Now, I’m not just basing my evaluation on the case’s waterproof ability on dunking it in a glorified cup of water. It’s seen plenty of use in the shower (need my morning news and a rousing game of solitaire), hot tub, snow, and rain over the last month or so, with not a single drop of water leaked. The spin-lock top ensures a repeatable seal every time you close the case, so there is no worrying about whether you snapped it all the way, and there wont be any gaps for water to seep in. All-in-all, as far as the waterproofing is concerned, Aquabox fully lives up to expectation.

As for sand and dirt intrusion, the case does an equally outstanding job. If water cant get in, not much in the way of particulates can. We did run into issues with sand and dirt building up on the outside of the case, around the membrane, and in the hinges and spin-lock top, which I’ll elaborate on in the following section. Despite that slight hiccup, the inside of the case remained clean.

Design/Build Quality

The quality of the product, overall, is commendable.  The materials used do not inspire fear of failure while your phone is underwater, and with the exception of a severe drop, I wouldn’t expect the case would be very susceptible to damage – especially considering this case will be most at home in the cushy embrace of beach sand and water.

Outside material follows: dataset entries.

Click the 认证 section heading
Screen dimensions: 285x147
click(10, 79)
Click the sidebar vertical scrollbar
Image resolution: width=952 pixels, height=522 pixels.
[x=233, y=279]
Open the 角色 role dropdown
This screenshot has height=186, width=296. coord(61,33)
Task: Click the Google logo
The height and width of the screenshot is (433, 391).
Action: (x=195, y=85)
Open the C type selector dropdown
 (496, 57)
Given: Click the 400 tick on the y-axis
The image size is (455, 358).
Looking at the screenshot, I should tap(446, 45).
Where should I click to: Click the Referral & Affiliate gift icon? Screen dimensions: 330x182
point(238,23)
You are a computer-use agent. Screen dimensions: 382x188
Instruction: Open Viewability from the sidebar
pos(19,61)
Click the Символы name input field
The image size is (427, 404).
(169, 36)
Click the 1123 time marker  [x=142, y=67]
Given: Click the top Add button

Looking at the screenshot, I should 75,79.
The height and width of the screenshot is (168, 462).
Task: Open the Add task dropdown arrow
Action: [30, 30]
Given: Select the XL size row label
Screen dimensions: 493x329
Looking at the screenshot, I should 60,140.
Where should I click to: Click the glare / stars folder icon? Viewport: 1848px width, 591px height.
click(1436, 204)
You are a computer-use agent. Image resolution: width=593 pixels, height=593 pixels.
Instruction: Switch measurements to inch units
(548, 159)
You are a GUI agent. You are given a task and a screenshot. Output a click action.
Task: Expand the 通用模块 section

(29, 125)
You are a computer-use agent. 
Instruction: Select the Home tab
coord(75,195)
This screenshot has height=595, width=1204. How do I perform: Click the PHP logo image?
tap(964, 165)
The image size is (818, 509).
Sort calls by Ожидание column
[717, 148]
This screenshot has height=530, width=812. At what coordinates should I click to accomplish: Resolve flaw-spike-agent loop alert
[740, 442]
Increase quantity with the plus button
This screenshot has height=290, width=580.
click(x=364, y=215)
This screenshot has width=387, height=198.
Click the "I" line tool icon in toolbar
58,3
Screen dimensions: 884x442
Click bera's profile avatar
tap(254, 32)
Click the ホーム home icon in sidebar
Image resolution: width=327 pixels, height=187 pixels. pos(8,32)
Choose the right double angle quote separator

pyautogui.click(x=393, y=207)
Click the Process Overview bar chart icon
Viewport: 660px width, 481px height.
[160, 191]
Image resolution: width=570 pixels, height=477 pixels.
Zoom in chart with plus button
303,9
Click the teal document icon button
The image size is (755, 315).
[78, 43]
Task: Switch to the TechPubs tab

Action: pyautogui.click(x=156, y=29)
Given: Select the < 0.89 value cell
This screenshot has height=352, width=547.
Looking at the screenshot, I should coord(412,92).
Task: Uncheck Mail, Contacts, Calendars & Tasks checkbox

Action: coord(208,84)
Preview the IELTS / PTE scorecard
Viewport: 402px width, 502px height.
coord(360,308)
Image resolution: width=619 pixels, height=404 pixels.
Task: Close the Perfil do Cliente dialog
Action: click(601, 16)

We did notice that the case had a tendency to collect dirt and grime one its exterior during use. While being kept in a bag that is used for hiking, beach expeditions, and general outdoorsy antics, a mixture of sand and fine dust had coated the case pretty thoroughly. The inside of the case remained clean but the grime has crept into the hinge, and most important, the spin-lock top.  The locking mechanism began grinding while opening and closing the case, though it never seized. Sand had also build up around the edges of the silicon membrane, which caused some concern with wear and damage to the membrane, as the sand was pressed between the silicon and the hard plastic case.

The membrane material was also found to be about as good at attracting hair and dust as a Swiffer Sweeper. My dog’s hair seems to be perpetually covering the case. I’m not sure if this is a static electricity issue, but in the end its just some hair (though I find myself methodically picking it clean…).

Despite all the heavy grime, the case was relatively easy to clean, with the toughest part being the twist lock, which you have to blow on pretty hard. A can of compressed air, similar to what you might have for your keyboard or PC, would to the trick pretty quickly. The membrane can also be pulled off to help clean around the edges. Which brings up one of my only glaring critiques of this product…

One side of my membrane was FIRMLY glued in place… So what you ask? Well, if you tell me the membrane is replaceable/removable, and that taking care of the membrane is critical,, I’m going to remove the membrane and clean it once in a while.The two long sides and the bottom near the hinge all came free from the case with no more than a light pull, by the top side seemed somewhat stuck. I figured it must be surface adhesion, or at most a light adhesive used to keep the membrane from falling out on its own. So I pulled a little harder and…

Needless to say, I was somewhat displeased to find the membrane was firmly cemented in place, and even with the proper tools I have been unable to pry the remaining chunks completely from the groove the membrane fits in. Even if I had intended on replacing this membrane, I would not be confident that the new membrane would seat properly with the chunks of silicon that I haven’t been able to scrape out yet. I suppose this may have been a one off issue, but if not, the adhesive needs to be seriously rethought if the membrane is to be billed as either removable or replaceable.

Despite the tear shown above, I actually found the membrane to be very resilient. It  seems to be sufficiently durable, yet thin and flexible enough to allow surprising access to even recessed buttons.